11 thoughts on “Thabiti Anyabwile on multi-site churches.

  1. Excellent article. Thanks for sharing Pilgrim. Could you imagine the apostle John seeking to televise his 7 messages to the 7 churches of Asia??

    “Coming to you live this morning from Pastor John, we greet you from the Isle of Patmos. Before the message, each of you will please join in the worship of whatever band you have chosen for this morning. After you have all done your own thing, then I will bring the next message in our exciting series!”

    Idolatry is the best term for what we are now seeing become the norm. God will not be mocked though. Man who lifts himself up here has no true room for lifting up Christ.
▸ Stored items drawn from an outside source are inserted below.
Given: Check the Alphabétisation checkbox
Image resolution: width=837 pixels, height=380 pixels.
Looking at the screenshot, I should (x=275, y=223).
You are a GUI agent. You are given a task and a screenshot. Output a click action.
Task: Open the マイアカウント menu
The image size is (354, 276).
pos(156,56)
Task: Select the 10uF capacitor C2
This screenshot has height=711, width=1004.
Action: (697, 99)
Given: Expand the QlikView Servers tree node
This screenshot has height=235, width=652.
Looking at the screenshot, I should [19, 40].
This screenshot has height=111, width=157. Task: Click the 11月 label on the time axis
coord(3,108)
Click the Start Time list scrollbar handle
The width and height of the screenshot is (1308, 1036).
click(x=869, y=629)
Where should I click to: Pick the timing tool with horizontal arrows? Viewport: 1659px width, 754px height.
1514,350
  2. I read lots from 9 Marks and read Anyabwile’s column on multi-site churches when it first came out. I have been telling people in Houston much the same thing, as Ed Young, Sr. does this very thing – beaming his face and message to various “churches’ around the city. I call him “the Pope of Houston”. Cult of personality is exactly what it is, and it’s a pox on the church. A humble look at the Bible reveals a local, autonomous, connected church led b a plurality of elders who shepherd that flock. The “senior pastor” model is a hang-over from the cult on 7 hills and leads to very thing Thabiti is writing about.
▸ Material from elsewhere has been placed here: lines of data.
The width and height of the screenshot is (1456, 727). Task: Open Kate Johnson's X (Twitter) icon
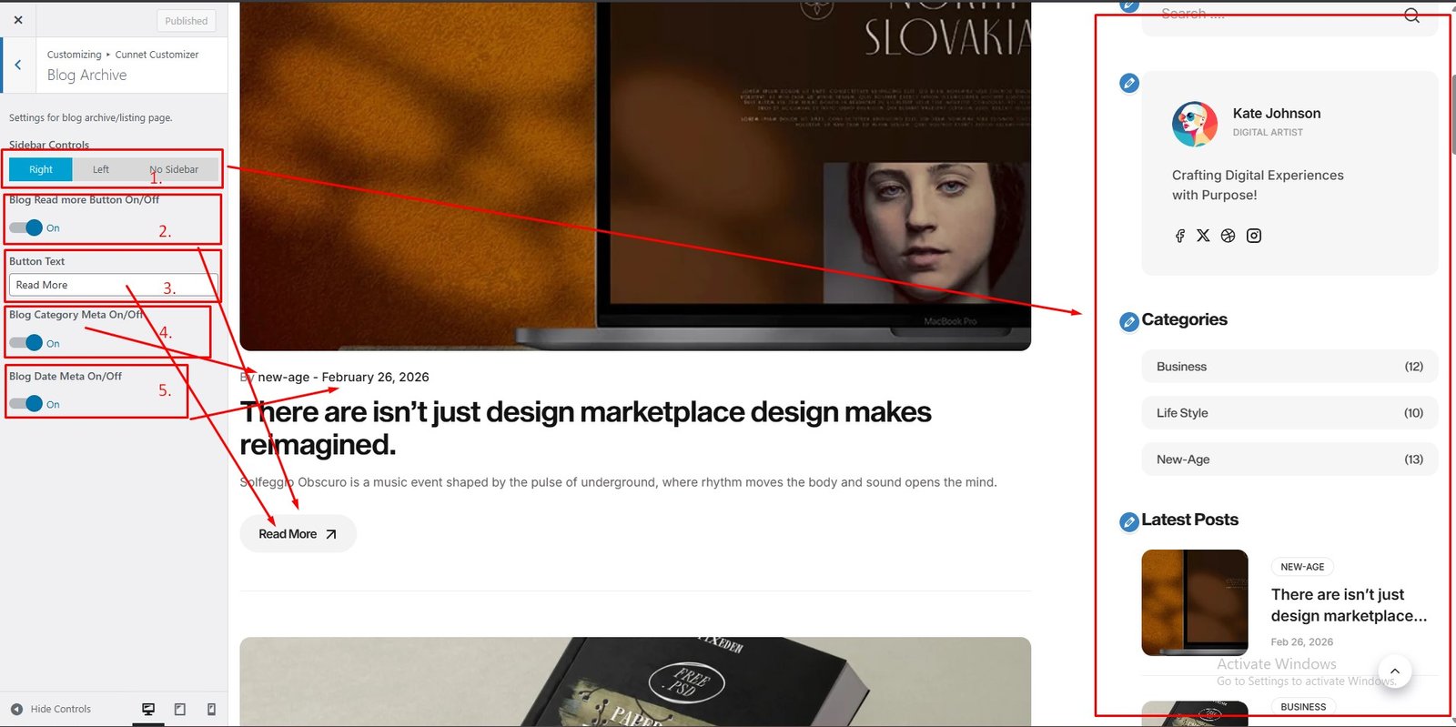click(x=1203, y=236)
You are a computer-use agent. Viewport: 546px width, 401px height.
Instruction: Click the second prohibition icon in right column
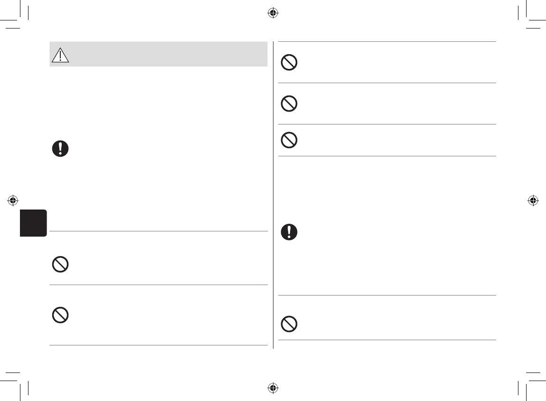289,104
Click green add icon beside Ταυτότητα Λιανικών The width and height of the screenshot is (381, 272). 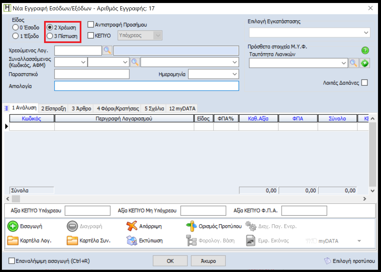(365, 63)
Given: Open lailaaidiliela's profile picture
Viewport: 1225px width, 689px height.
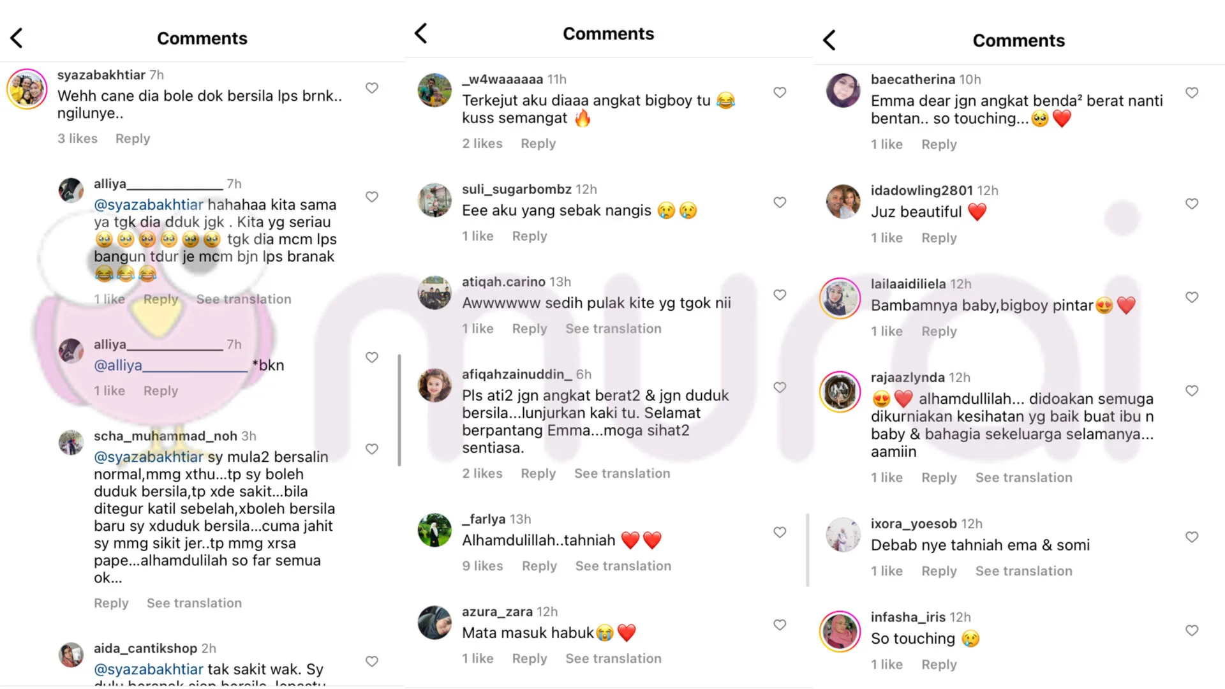Looking at the screenshot, I should pyautogui.click(x=840, y=298).
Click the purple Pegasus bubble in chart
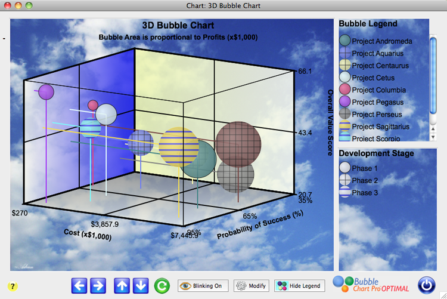Screen dimensions: 447x299 (46, 93)
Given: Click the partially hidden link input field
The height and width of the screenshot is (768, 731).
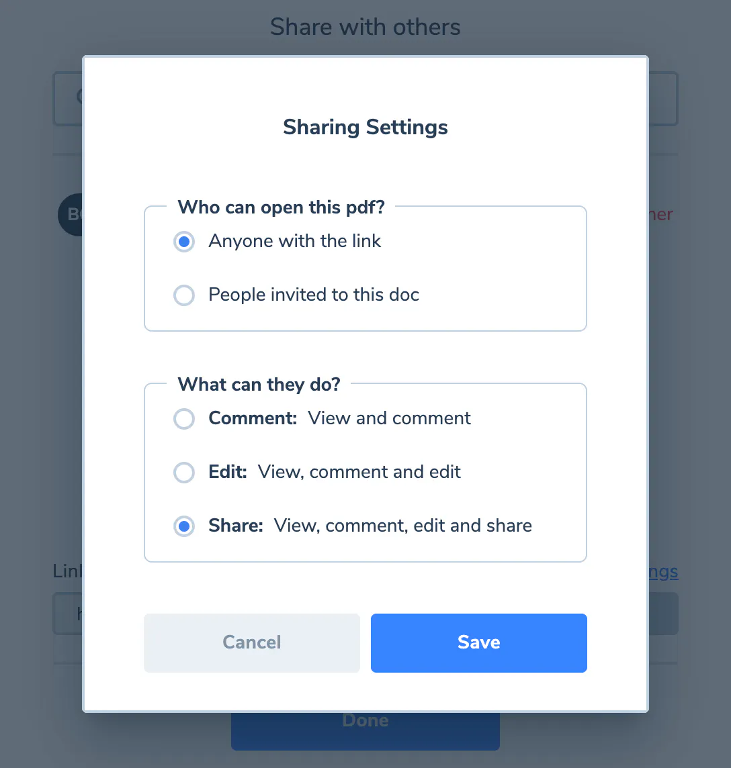Looking at the screenshot, I should point(68,614).
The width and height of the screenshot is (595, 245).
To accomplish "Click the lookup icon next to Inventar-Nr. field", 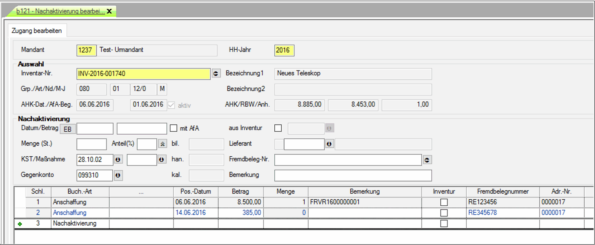I will [216, 74].
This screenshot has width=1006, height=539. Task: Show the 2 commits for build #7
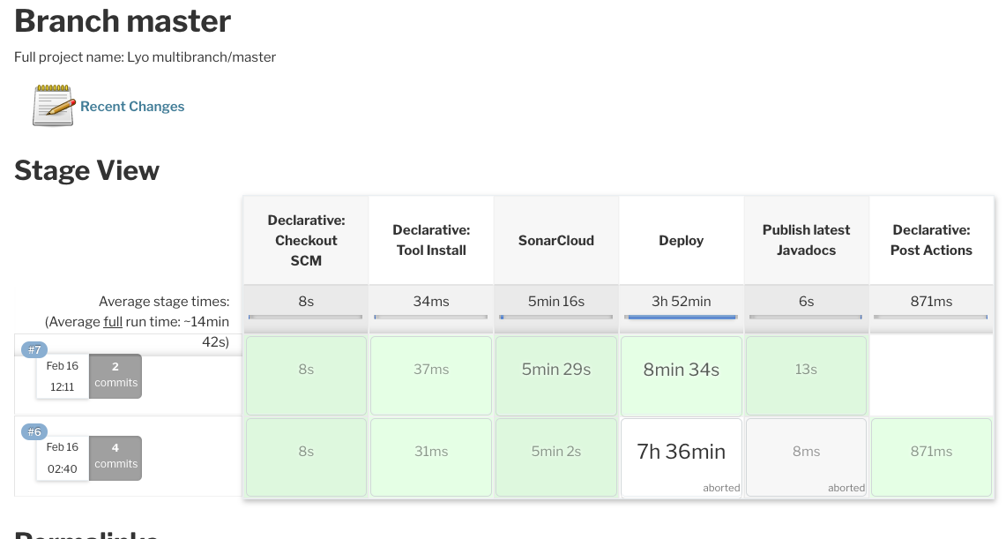coord(115,375)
  3. A variation on this theme are the multi-campus churches with their own “pastors” and “elders”, who nevertheless are mere “under-shepherds” to “The Teaching Pastor” of the multi-campus franchise, who makes his rounds periodically visiting each campus in his empire (through either a one-hour personal appearance, or through video feed). Such “under-shepherds” are mere “yes men” functioning in a system which promotes and reinforces the teachings of the “Teaching Pastor” (supreme leader) to the collective laity of the franchise. Still a cult of personality.


  4. I think what you’re saying is preposterous. You mean to tell me that the “cult of personality” doesn’t already exist, especially in some of these “single-site” megachurches? Let’s not throw the baby out with the bath water. It’s the heart and ego of the person that matters, which translates into how things are done. Maybe we should not have used the
    Gutenberg press to spread the Gospel? Godforbid .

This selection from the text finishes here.